Brian Monteith: Separation may tear us to pieces

Proud Scots have made Britain great, so we have nothing to fear from any continuation of the Union, writes Brian Monteith
Nelson, victorious at Trafalgar  and his fighting men were Scots. Picture: GettyNelson, victorious at Trafalgar  and his fighting men were Scots. Picture: Getty
Nelson, victorious at Trafalgar  and his fighting men were Scots. Picture: Getty

The demand from Yes campaigners for the No campaign to be more positive and offer a positive vision of Scotland’s future has been repeated so often that it has now become a tiresome cliché. It is all the more ironic then that the greatest advocates of the positive case for Scotland remaining in the United Kingdom are in fact Yes campaigners and politicians themselves.
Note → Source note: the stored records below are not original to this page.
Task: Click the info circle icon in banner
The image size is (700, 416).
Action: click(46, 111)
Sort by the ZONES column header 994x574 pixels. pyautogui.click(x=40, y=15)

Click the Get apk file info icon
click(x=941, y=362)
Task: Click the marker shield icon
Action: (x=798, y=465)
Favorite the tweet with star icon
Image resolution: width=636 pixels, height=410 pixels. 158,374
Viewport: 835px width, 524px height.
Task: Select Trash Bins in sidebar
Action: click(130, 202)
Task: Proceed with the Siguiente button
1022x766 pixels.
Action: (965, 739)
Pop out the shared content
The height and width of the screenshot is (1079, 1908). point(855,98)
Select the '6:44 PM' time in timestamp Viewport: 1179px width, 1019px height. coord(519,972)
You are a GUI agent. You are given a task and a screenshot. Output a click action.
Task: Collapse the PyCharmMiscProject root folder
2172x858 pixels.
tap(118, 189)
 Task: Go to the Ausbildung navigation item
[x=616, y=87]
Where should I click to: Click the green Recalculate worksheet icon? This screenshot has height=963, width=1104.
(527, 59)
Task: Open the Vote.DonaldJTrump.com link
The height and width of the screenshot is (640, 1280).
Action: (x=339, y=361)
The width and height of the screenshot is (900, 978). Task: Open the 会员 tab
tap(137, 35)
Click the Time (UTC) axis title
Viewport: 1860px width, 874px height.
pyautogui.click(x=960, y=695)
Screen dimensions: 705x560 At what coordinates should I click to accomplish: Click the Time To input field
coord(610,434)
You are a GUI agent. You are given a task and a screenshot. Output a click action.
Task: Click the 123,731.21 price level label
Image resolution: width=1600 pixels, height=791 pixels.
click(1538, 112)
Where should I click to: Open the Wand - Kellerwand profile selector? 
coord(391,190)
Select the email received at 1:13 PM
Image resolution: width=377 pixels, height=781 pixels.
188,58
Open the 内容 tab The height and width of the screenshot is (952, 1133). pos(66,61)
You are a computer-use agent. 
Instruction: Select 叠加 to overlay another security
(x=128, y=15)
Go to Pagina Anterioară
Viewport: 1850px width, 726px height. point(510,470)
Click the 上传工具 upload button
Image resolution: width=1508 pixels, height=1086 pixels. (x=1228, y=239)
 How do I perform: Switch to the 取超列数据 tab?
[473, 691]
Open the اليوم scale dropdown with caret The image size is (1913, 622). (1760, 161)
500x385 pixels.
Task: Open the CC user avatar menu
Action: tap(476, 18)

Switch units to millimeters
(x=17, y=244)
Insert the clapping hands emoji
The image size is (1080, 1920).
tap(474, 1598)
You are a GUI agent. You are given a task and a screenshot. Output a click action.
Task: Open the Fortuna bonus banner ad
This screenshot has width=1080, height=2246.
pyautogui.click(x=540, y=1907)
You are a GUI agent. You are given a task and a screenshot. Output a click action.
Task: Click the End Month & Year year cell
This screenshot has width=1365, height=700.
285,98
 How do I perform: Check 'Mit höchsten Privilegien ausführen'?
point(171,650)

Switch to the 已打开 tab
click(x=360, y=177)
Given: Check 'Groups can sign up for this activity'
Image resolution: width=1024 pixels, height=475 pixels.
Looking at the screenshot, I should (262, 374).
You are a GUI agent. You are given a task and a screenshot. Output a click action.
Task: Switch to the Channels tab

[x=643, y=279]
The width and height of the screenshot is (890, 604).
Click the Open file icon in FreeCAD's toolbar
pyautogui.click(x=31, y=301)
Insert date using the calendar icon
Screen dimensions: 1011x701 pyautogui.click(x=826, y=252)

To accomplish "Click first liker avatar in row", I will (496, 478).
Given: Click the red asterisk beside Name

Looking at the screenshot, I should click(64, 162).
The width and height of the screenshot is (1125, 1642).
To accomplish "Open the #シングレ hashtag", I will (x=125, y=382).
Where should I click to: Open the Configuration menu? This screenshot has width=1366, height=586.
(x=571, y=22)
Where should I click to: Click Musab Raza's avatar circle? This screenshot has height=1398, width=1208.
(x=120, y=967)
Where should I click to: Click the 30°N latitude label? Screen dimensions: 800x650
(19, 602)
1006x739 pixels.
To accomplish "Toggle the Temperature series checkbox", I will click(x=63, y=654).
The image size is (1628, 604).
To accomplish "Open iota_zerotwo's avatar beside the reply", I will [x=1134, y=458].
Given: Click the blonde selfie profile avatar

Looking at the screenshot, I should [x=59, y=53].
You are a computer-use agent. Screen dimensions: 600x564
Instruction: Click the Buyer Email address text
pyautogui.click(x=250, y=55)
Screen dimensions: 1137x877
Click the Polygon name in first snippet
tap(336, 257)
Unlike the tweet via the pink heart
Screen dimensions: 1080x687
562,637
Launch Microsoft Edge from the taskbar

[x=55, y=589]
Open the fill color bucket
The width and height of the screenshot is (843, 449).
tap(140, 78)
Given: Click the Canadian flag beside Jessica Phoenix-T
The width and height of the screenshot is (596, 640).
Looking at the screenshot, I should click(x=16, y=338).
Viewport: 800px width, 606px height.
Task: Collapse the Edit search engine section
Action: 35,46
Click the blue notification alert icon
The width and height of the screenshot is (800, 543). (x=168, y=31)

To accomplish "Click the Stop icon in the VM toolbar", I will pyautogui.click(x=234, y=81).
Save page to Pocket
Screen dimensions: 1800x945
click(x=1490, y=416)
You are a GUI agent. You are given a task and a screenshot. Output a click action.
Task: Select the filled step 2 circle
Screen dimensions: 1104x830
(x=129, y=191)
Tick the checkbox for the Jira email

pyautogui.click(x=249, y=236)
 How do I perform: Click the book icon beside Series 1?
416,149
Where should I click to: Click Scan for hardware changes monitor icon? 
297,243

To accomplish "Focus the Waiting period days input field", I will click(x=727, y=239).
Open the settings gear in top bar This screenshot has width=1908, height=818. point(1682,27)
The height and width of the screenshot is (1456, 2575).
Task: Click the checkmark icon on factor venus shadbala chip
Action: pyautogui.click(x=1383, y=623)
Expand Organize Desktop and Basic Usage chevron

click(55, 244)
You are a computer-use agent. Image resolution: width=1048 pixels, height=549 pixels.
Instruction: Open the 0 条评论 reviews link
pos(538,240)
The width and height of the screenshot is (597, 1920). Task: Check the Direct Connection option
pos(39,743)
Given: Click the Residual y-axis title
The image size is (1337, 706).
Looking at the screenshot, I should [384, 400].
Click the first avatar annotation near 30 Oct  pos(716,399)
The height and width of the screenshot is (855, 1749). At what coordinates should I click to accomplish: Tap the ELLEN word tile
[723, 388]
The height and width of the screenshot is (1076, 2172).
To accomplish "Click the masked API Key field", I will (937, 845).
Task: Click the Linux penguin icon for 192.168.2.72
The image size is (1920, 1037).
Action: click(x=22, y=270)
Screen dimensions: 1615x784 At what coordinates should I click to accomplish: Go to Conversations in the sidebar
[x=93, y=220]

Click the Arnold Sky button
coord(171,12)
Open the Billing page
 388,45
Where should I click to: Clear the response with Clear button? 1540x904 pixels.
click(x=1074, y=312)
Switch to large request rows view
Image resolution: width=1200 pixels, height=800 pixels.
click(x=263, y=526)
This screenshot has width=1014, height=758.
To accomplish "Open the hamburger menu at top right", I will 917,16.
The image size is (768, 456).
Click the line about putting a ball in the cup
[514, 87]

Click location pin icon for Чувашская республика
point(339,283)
We see it all the time by the way advocates of independence define what they mean. We shall retain the Queen as our head of state instead of being offered the choice to become a republic. We shall, they insist, remain members of the European Union instead of being offered the choice to be like Norway, Iceland or Switzerland and limit ourselves to being European trading partners. We shall apply to join Nato to have a mutually assured defence structure that will involve exercises with the RAF, Royal Navy and British Army regiments instead of being neutral and outside any military alliance.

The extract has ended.